▶ **WHAT YOU SHOULD DO**
Give again only the lines from the line that holds "Image resolution: width=1638" to the end of the data, inclusive, omitting all pictures.
________________________
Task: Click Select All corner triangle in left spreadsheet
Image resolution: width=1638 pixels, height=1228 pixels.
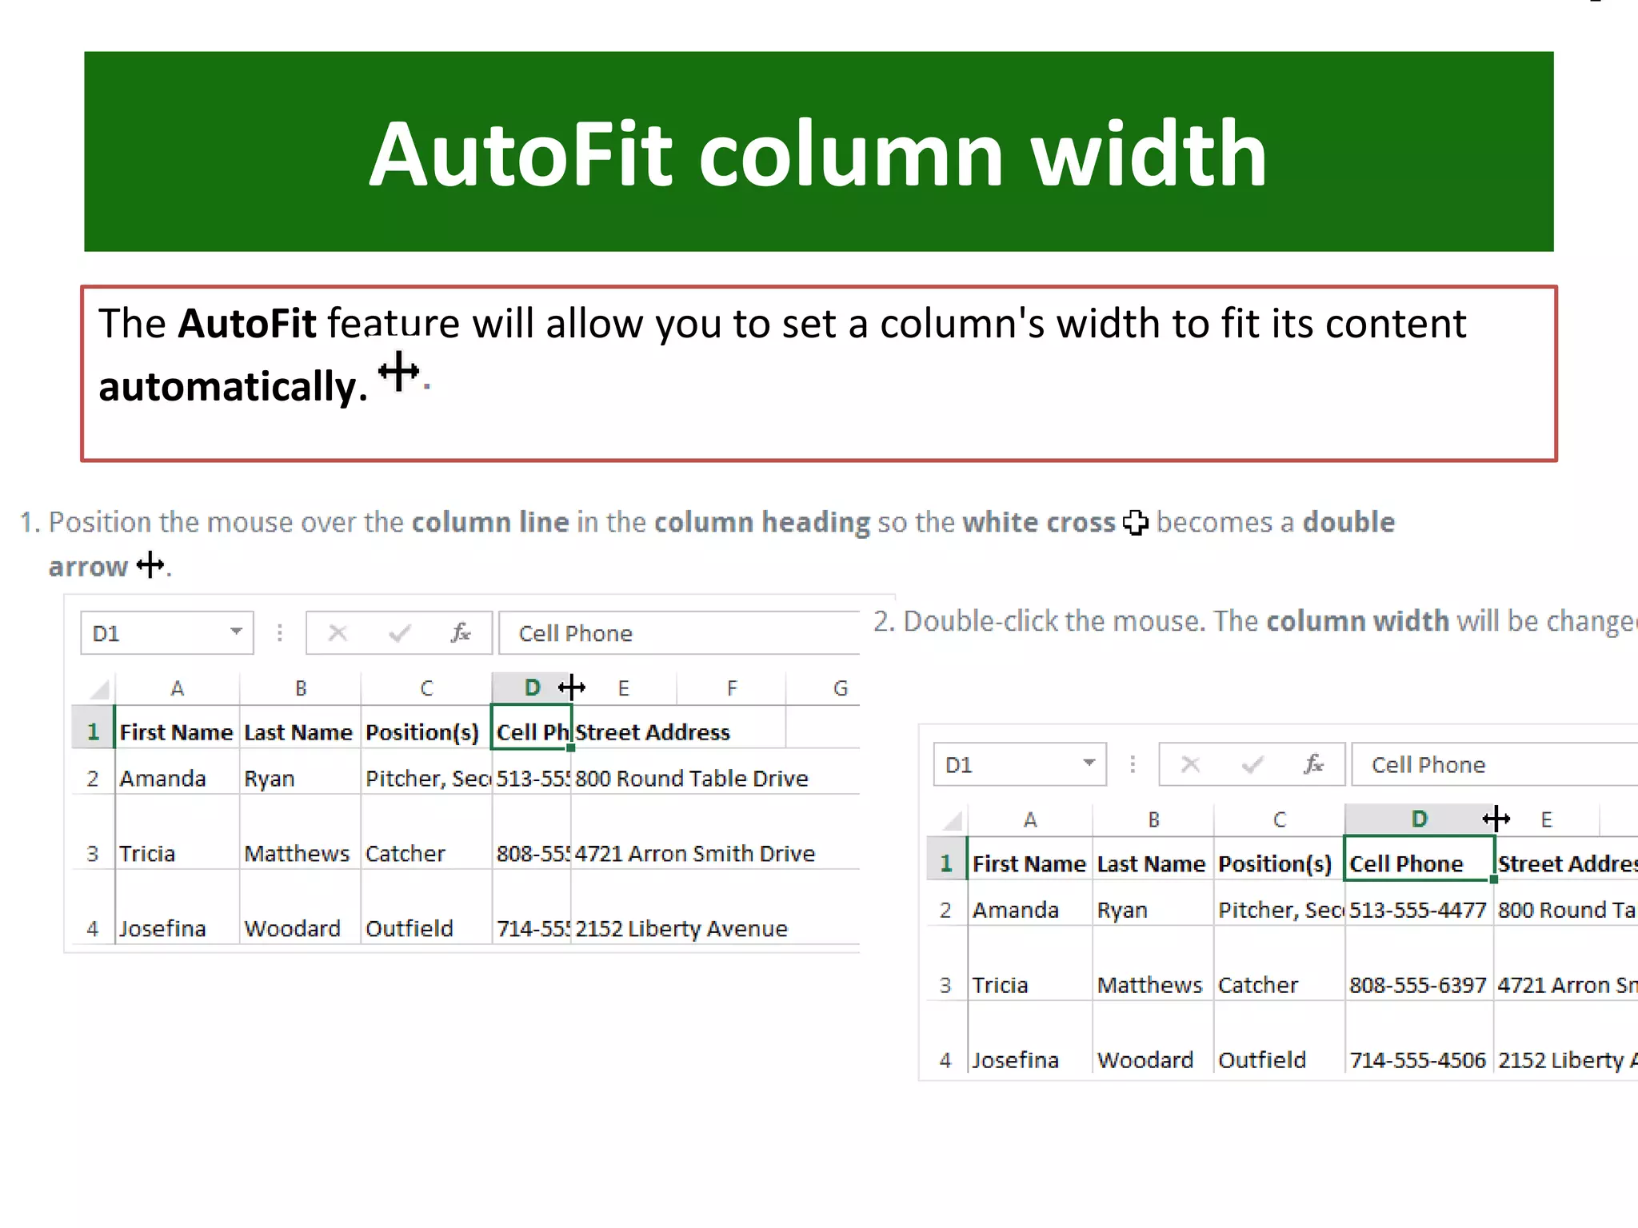Action: click(99, 688)
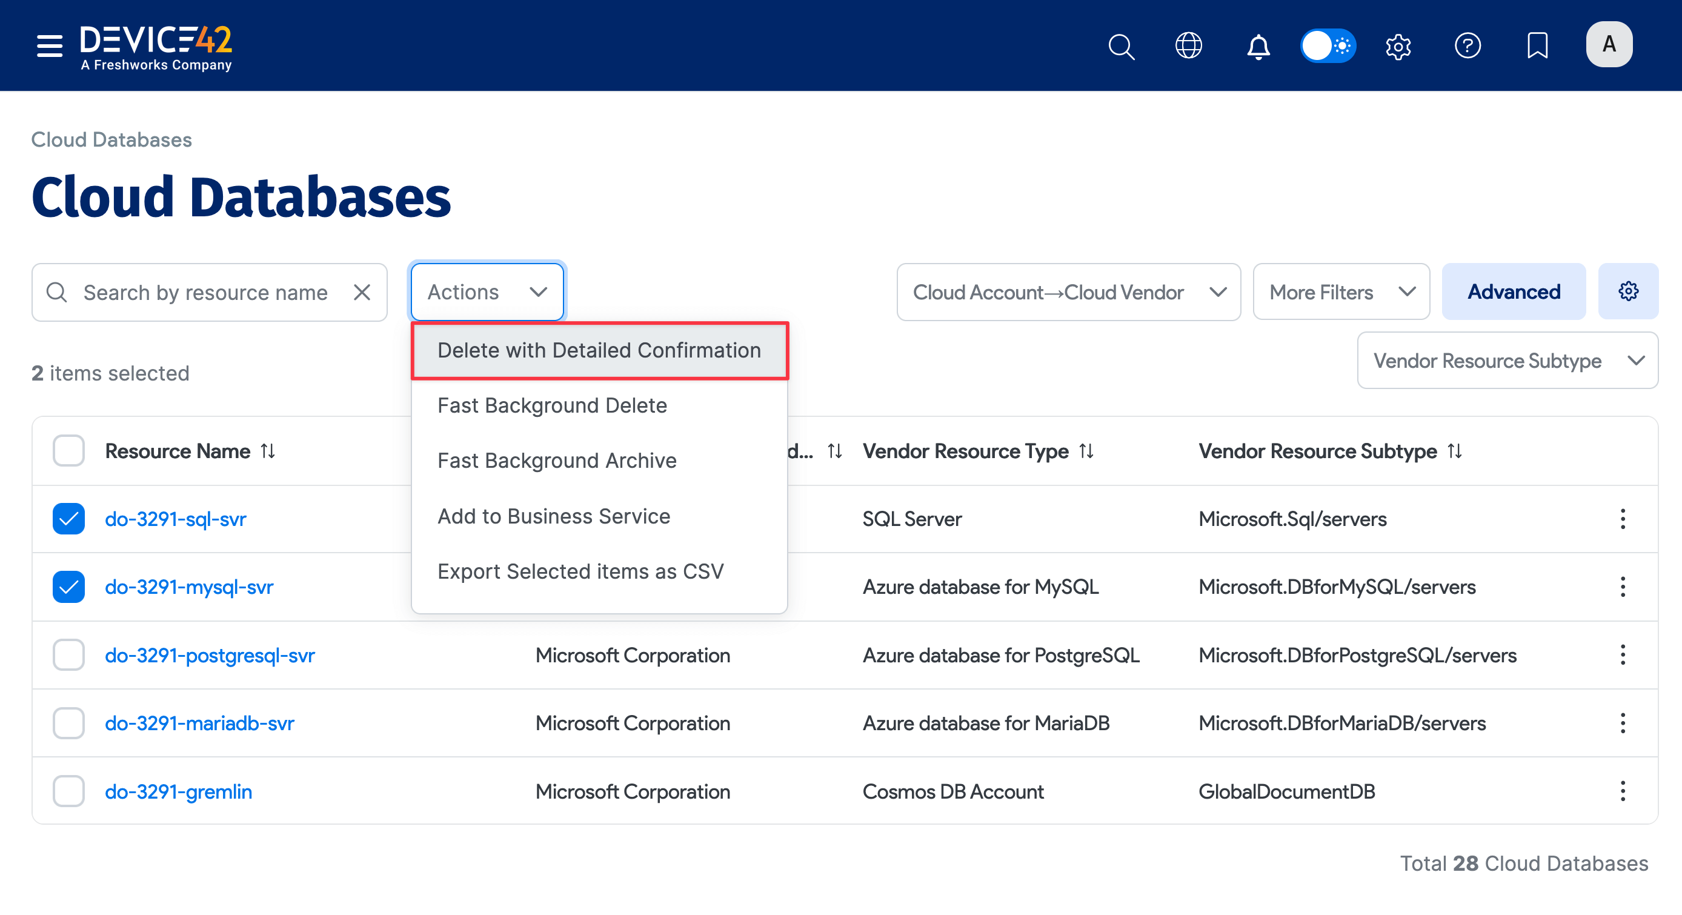
Task: Open notifications bell icon
Action: click(1258, 46)
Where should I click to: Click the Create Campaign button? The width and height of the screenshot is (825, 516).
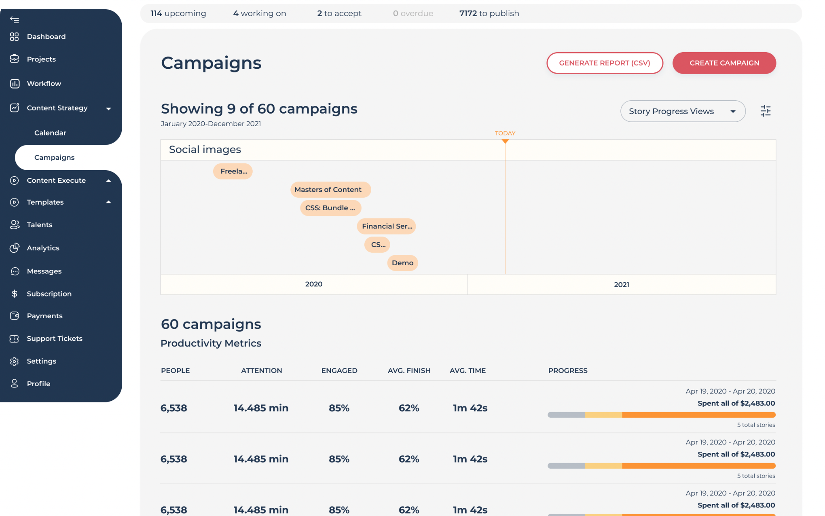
________________________
▶ **EXERCISE SOLUTION**
Image resolution: width=1638 pixels, height=1228 pixels.
Action: click(99, 688)
Task: Open notifications bell icon
Action: click(1258, 46)
Where should I click to: Click the Create Campaign button? The width and height of the screenshot is (825, 516).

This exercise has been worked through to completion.